- [Dataset extract]:
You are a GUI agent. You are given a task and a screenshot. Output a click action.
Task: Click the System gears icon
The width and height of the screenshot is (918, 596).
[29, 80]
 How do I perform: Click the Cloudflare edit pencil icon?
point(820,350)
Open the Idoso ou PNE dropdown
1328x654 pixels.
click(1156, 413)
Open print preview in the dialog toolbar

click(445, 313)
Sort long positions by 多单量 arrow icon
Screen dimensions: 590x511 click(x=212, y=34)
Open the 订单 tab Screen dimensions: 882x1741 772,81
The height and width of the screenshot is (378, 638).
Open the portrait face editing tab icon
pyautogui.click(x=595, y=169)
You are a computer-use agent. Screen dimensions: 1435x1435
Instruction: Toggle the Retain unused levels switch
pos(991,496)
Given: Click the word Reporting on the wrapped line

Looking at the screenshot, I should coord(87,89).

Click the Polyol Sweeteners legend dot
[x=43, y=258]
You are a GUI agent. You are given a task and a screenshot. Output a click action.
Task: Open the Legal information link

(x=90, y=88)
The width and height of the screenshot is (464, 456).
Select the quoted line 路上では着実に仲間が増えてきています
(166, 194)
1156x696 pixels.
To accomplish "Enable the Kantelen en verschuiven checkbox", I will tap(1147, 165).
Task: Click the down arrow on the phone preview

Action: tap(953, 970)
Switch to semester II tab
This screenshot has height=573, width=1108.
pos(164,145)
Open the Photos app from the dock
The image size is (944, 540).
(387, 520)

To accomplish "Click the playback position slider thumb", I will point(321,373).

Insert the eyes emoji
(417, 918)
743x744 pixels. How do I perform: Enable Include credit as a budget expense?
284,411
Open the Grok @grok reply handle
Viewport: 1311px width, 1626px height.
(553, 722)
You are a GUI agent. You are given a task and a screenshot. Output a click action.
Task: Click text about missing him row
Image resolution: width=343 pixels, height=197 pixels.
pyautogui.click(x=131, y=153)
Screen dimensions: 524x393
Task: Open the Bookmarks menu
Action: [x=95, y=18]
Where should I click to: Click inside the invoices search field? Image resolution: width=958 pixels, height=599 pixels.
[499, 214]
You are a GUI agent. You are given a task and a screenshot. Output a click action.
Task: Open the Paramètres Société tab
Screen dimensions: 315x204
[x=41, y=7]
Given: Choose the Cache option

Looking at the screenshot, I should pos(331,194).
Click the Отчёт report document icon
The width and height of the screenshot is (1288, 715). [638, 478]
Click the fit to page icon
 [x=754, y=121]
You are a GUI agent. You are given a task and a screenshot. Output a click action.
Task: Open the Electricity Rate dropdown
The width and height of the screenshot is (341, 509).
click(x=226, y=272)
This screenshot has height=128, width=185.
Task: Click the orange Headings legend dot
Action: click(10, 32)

- [Work to be completed]: Would you show each line of the listing above that has the string "will"?

- [Response below]:
To accomplish "Enable the Kantelen en verschuiven checkbox", I will tap(1147, 165).
To accomplish "Click the playback position slider thumb", I will point(321,373).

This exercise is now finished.